Exercise instructions: Beginning with the line below that contains "The image size is (916, 482)." and ending with the line that contains "Viewport: 952px width, 1264px height.", retype every line exactly. Pictures are not copied.

Material to process:
______________________________

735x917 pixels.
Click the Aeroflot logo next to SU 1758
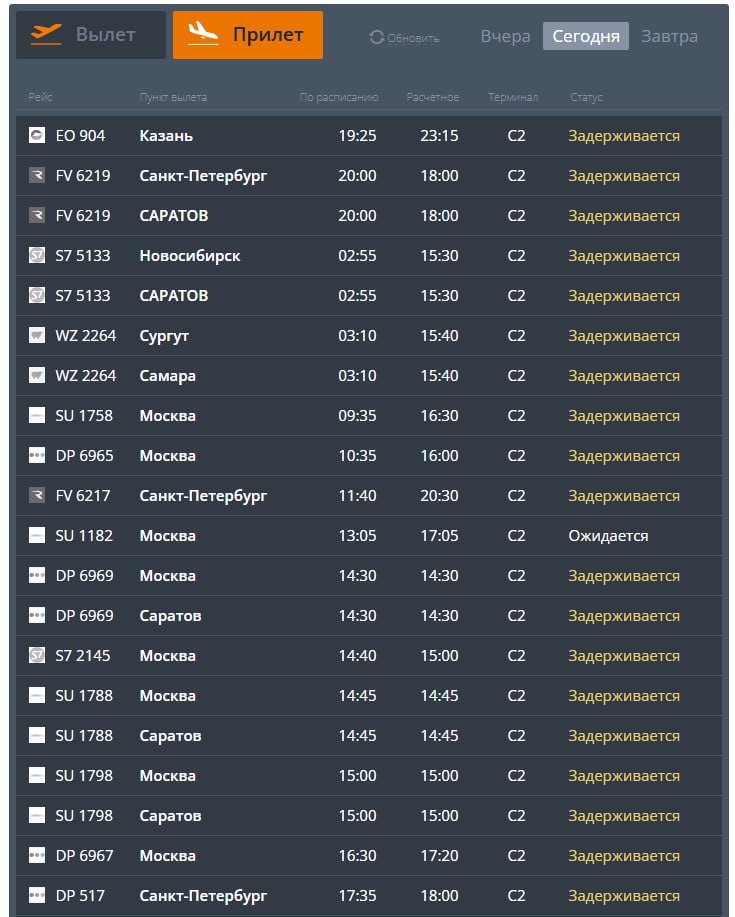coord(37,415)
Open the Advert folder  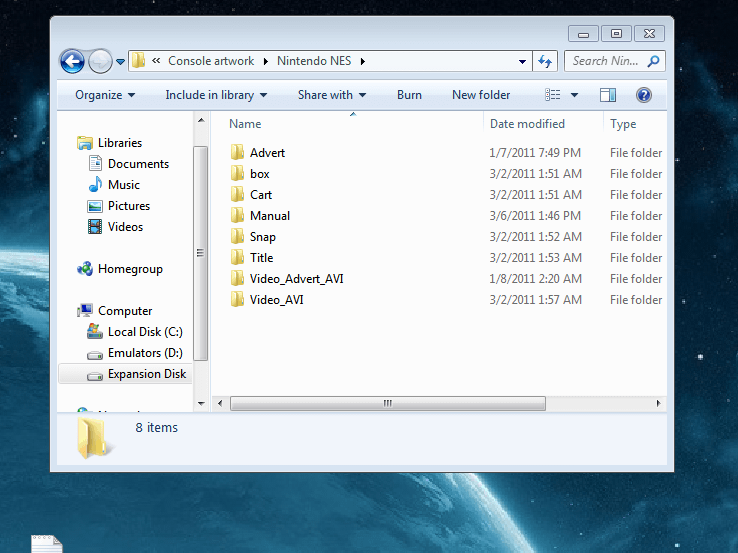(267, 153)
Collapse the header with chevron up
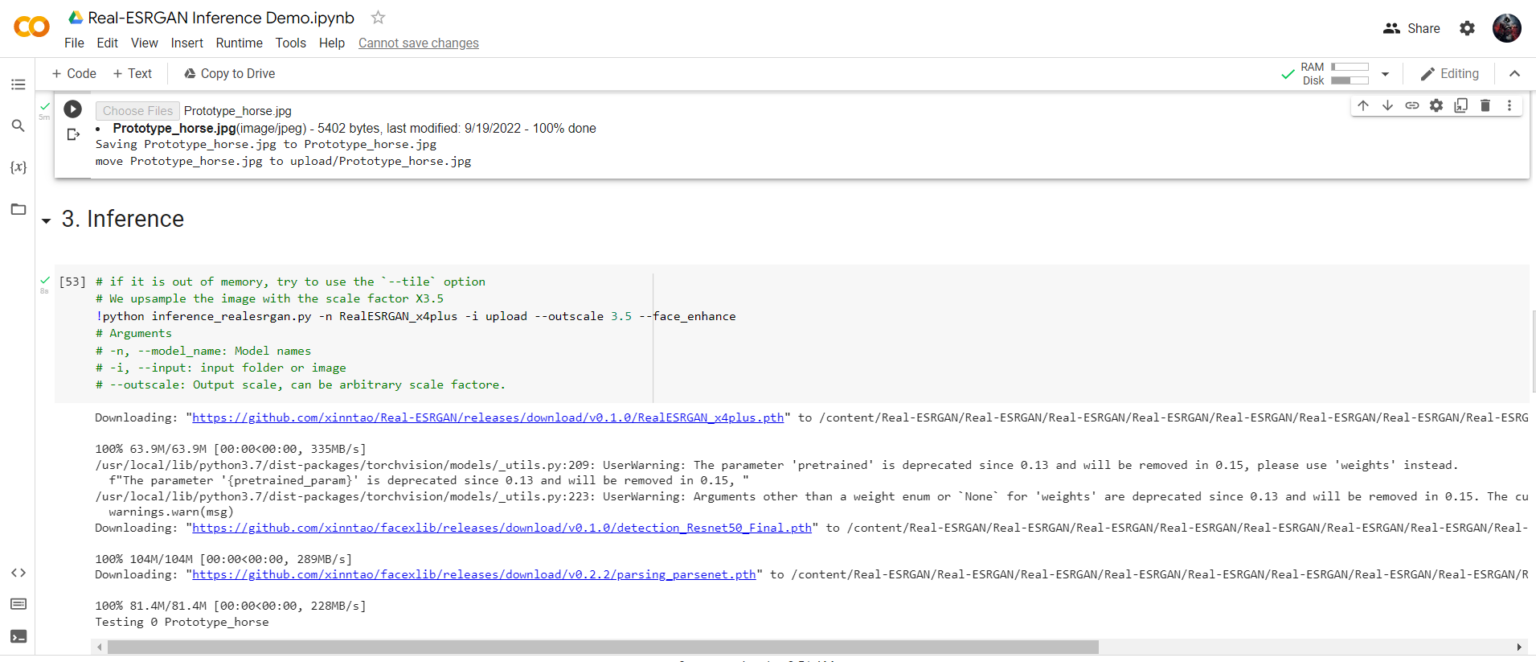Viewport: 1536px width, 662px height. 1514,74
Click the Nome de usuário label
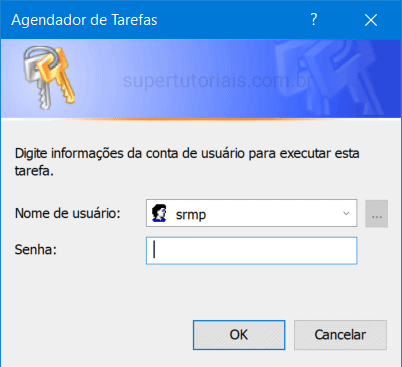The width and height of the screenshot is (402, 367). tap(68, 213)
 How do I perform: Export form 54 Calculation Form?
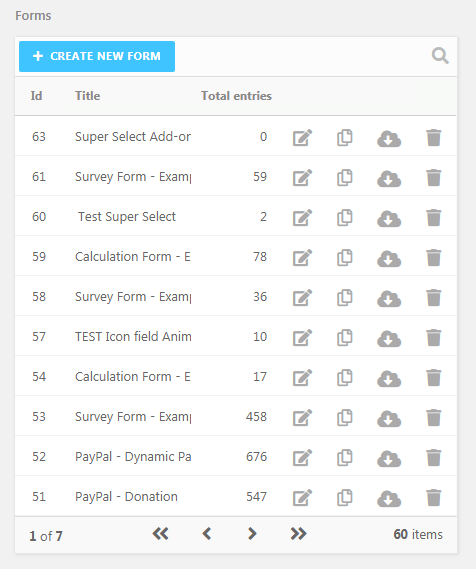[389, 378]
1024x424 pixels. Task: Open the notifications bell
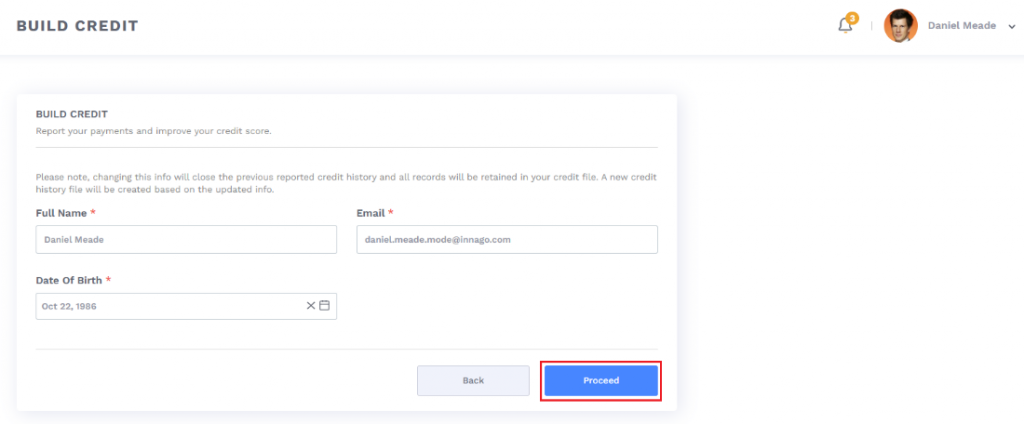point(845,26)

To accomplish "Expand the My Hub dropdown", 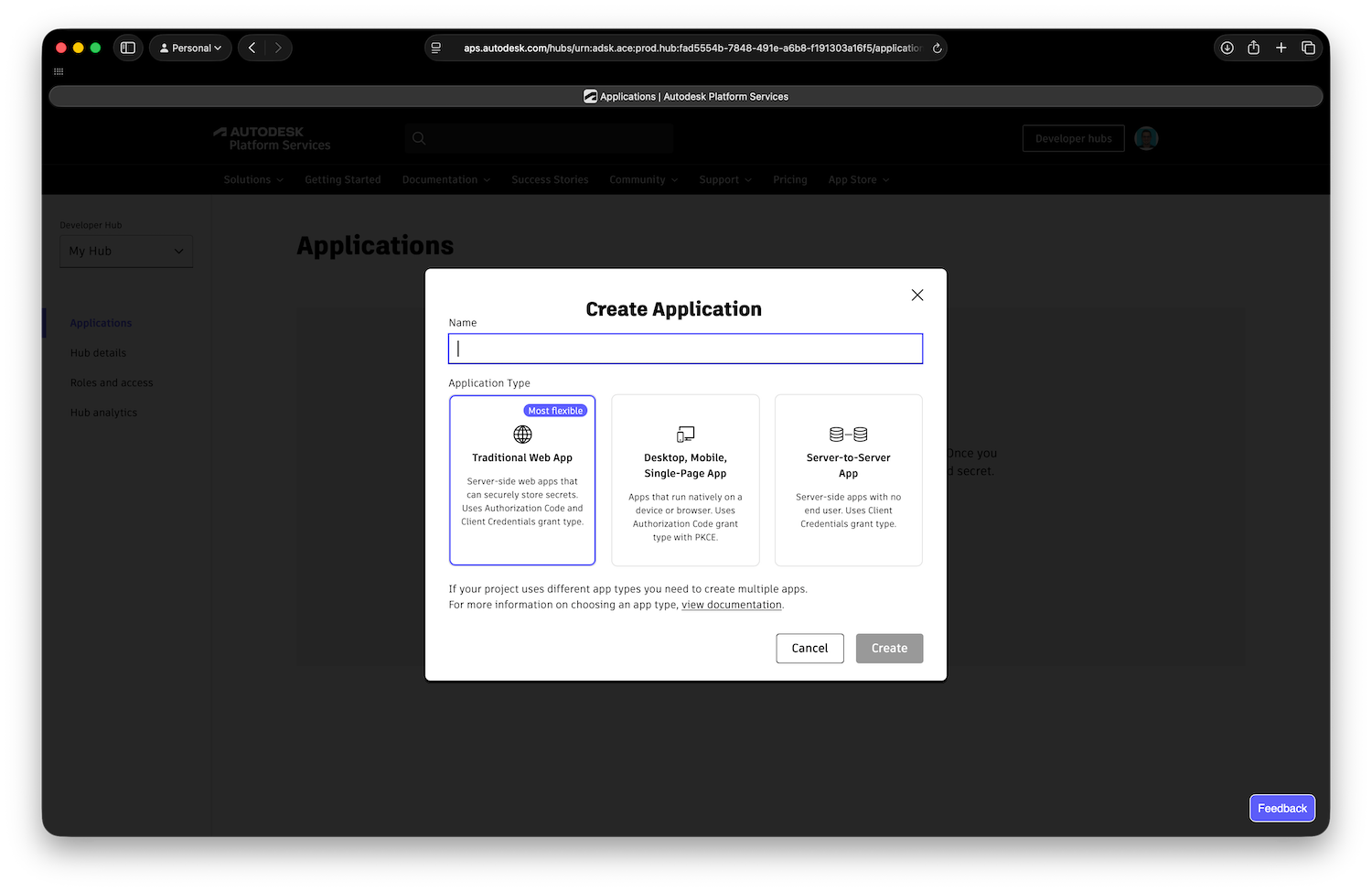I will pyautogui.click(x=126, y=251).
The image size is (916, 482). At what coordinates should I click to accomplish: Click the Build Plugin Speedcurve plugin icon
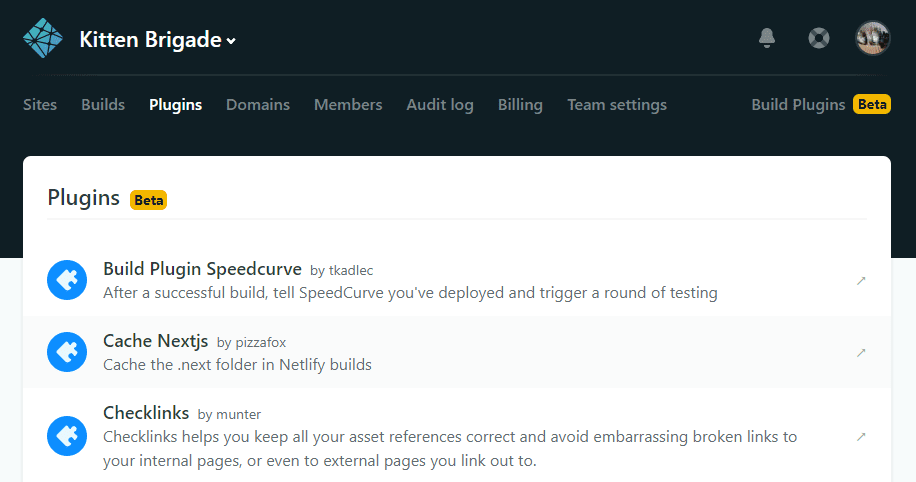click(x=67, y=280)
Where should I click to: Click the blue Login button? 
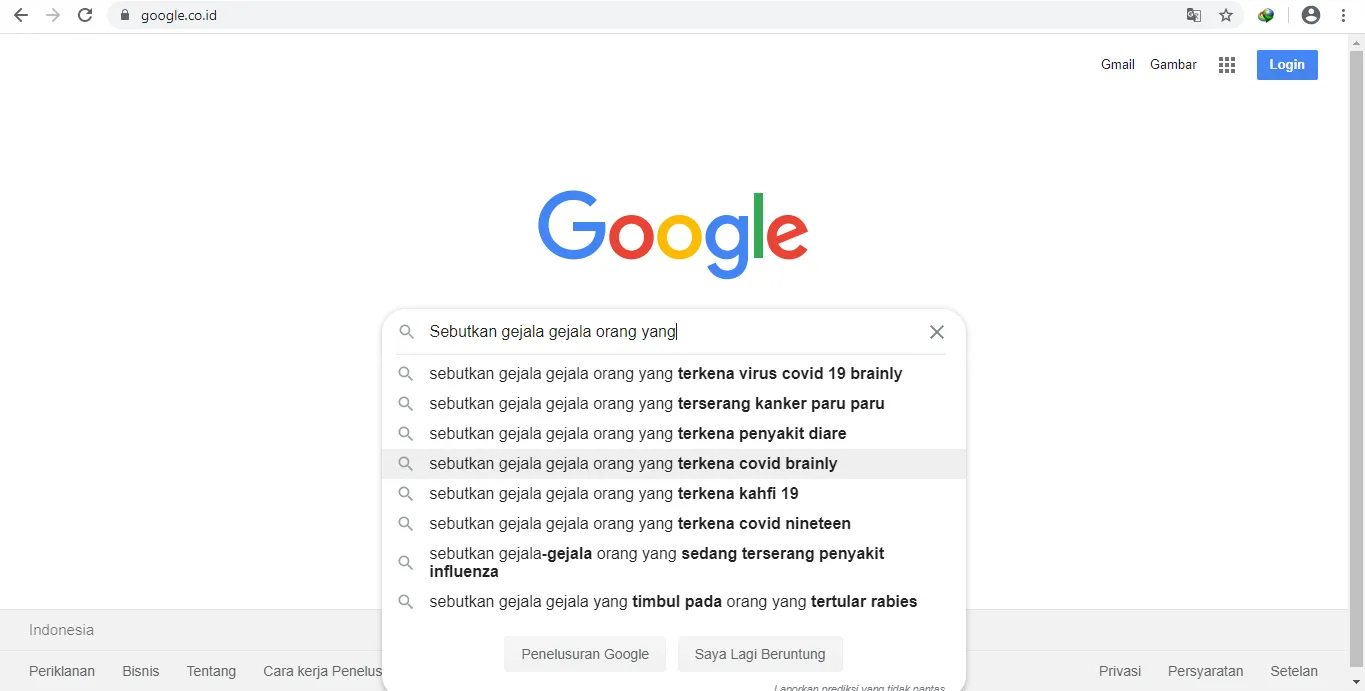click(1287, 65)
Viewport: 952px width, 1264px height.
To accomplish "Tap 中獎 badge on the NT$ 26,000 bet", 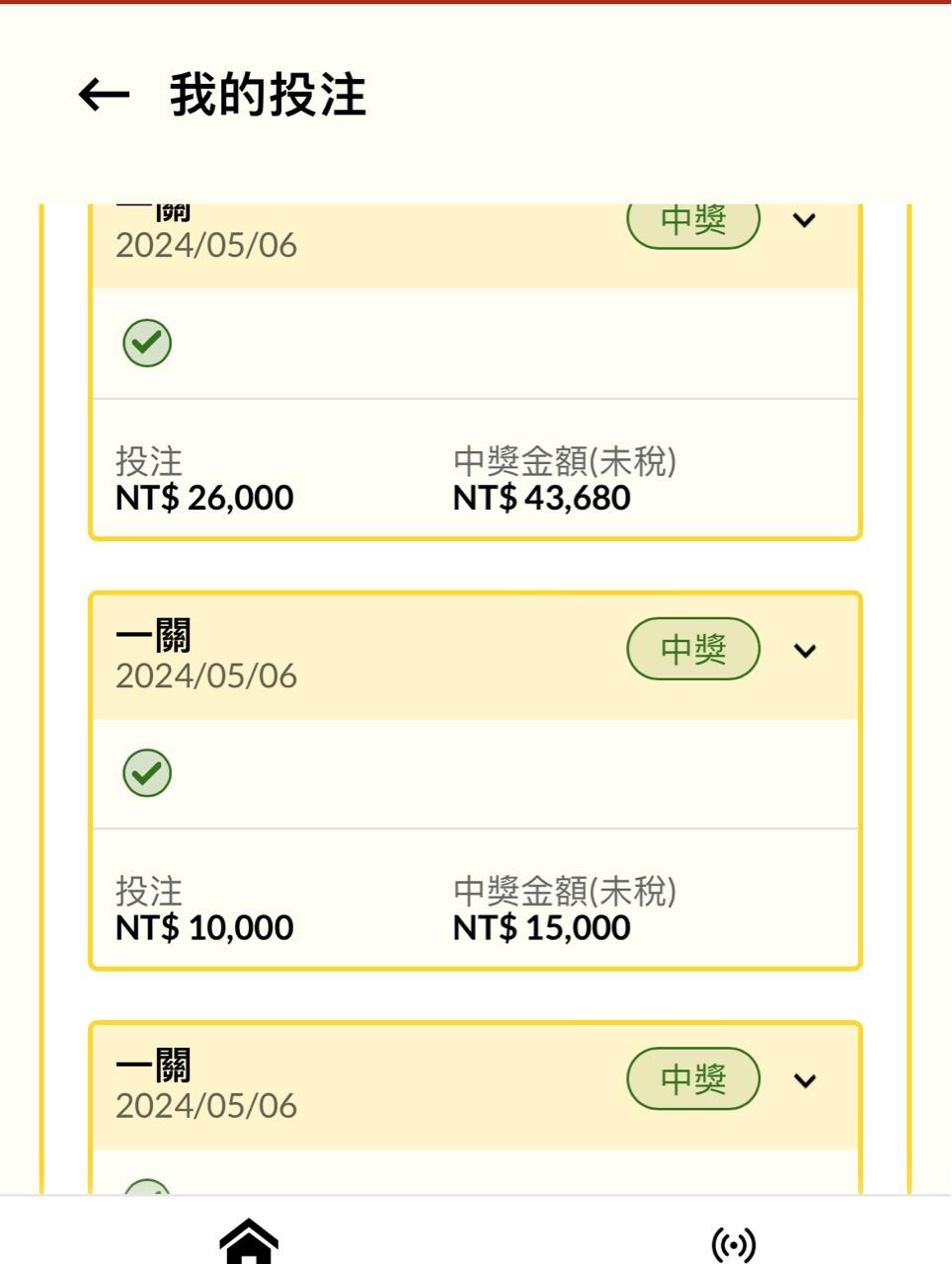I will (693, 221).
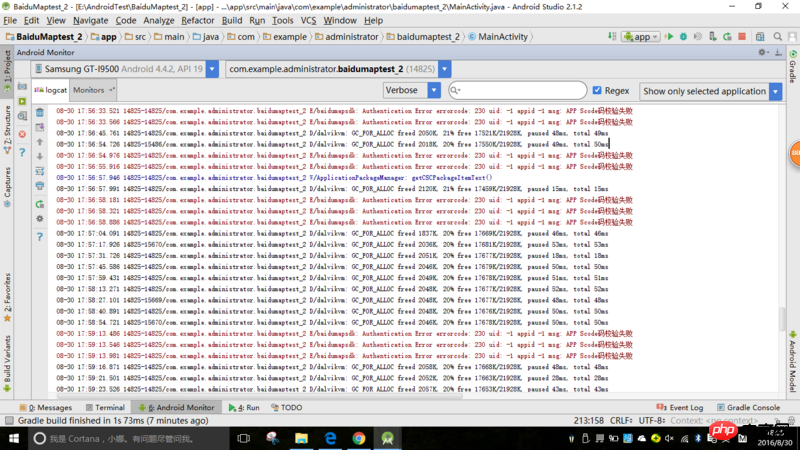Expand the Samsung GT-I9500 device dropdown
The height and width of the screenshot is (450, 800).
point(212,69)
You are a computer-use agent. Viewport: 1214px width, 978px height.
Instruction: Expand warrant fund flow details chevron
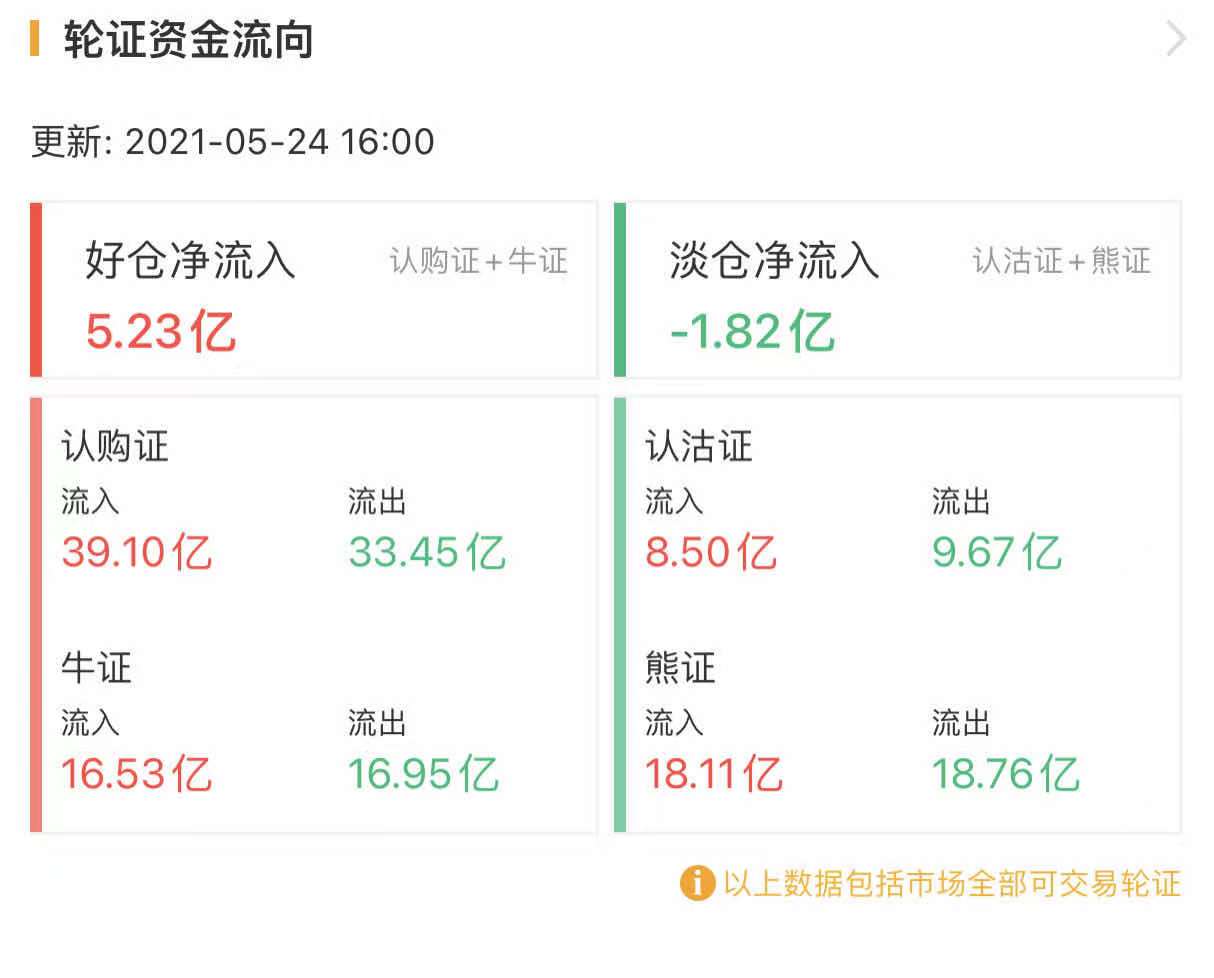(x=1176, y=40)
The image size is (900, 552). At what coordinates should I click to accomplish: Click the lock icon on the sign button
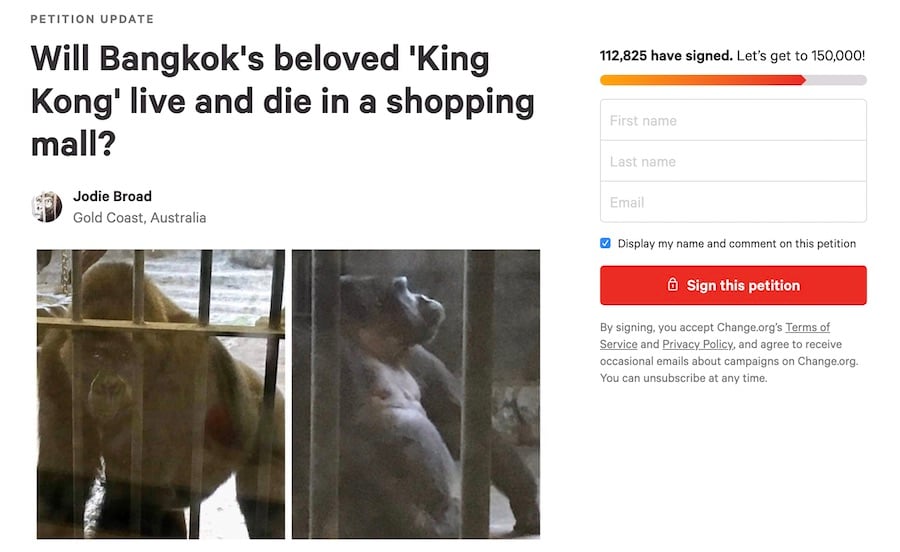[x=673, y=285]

______________________________

Response area:
The image size is (916, 482). At what coordinates should I click to accomplish: Click the Build Plugin Speedcurve plugin icon
click(x=67, y=280)
Where should I click to: Click the blue Login button? 
click(1287, 65)
Viewport: 952px width, 1264px height.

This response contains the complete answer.